Joanna Galbraith was born in Australia in 1972. She now lives in Switzerland with her partner, Damien, where she spends her time writing stories, teaching English and eating cheese fondue. Her stories have been published in The Writers Post Journal, Wanderings and on www.writelink.co.uk. She says the idea for “The Moon-Keeper’s Friend” first came to her while sitting on a broken-down bus in Ghana, West Africa. Unable to get off (as this would have involved climbing over an entire bus load of goats, chickens and women in spectacular Sunday garb) she passed the countless hours watching “Mohammed Topkapi’s Twenty-Four Hour Tea Service” through the cracks of the bus window. Housed in an adobe mud hut with a beautiful domed roof, painted ultramarine blue and adorned in small, yellow stars, it struck her as the sort of place that someone as foreign as herself (and perhaps even the moon) might feel at home in. She dedicates this story to Ambrose.

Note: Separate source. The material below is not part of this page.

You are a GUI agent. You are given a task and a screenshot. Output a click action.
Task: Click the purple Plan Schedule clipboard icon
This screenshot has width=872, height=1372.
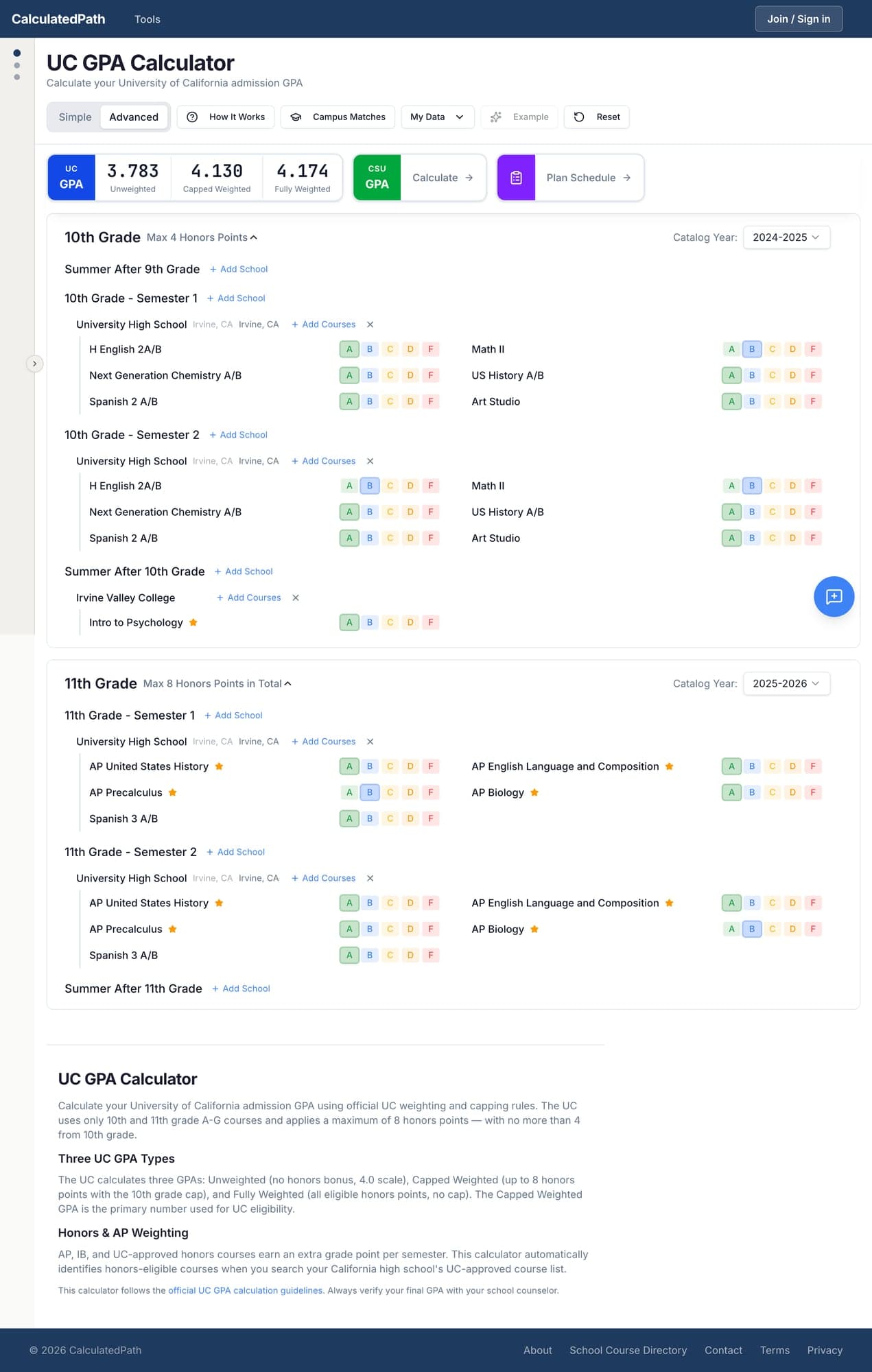tap(516, 178)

Deborah Biancotti lives and works in Sydney, Australia. Her first published story won the Aurealis Award for Best Horror Short Story. More recently, her work has appeared in the Years Best Australian SF & Fantasy and the Australian Dark Fantasy & Horror anthologies. She confesses, “‘The Tailor of Time’ came when I was post-operative, healing at home, and suddenly unable to tell night from day. It occurred to me then how hard I’d been working lately—working day to night, as the saying goes. I felt lonely, and a long way from my childhood, and so the idea of a Tailor who could stitch time together became attractive to my feverish imagination.” Keep an eye out for her upcoming work with Twelfth Planet and Gilgamesh Press. Deborah can be found online at http://deborahb.livejournal.com and http://deborahbiancotti.net.


Erin Hoffman is a writer, game designer, and wandering philomath. It is her solemn duty to protect the world from the machinations of two cantankerous parrots while paying the bills as a video game consultant and freelance essayist. Her nonfiction can be found primarily at The Escapist, and links to her fiction can be found at philomathgames.com and on the shared weblog Homeless Moon (homelessmoon.com).

Erin tells us, “I’m very fascinated with the idea of taking modern trials—things we talk about now that would have been anathema or poorly understood in ‘romance’ eras frequently emulated by fantasy—in allegorical terms. ‘Root and Vein’ is about staying pliant, staying alive, after heartbreak, and how we learn from it, even when our every instinct is to shut down against pain; it’s kind of an anti-happily-ever-after, being about walking away from something that hurts you. It is also a reflection of my fascination with trees as living records of their experiences—abundant summers, harsh winters—as are we all, but trees display this on their very skins.”


Mike Allen writes, “As editor, I enjoy stories that experiment, that push the envelope, that dazzle with their daring, but I’m often personally frustrated when such stories end without feeling complete, without leaving any emotional crater for me to remember them by. At the same time, I find myself increasingly bored with the traditional competently-assembled Good Story Well Told. For better or for worse, I conceived of Clockwork Phoenix as a place where the two schools can mingle and achieve Happy Medium; where there is significance to both the tale that’s told and the style of the telling.

“My previous anthology projects, Mythic and Mythic 2 (Mythic Delirium Books, 2006) contained some of this same strangeness, but those projects had constrictions on subject matter that I found somewhat limiting. Despite the whimsical introduction I’ve written just to go about things a little differently Clockwork Phoenix is not meant to signify a literal clockpunk mythology, but rather a place where unexpected things juxtapose.”

He is also the long-time editor of the poetry journal Mythic Delirium and the co-editor of The Alchemy of Stars: Rhysling Award Winners Showcase (SFPA, 2005). Mike is himself a three-time winner of the Rhysling Award for speculative poetry, and his newest poetry collection, The Journey to Kailash, has just come out in hardcover and trade paperback from Norilana Books. His website is www.descentintolight.com.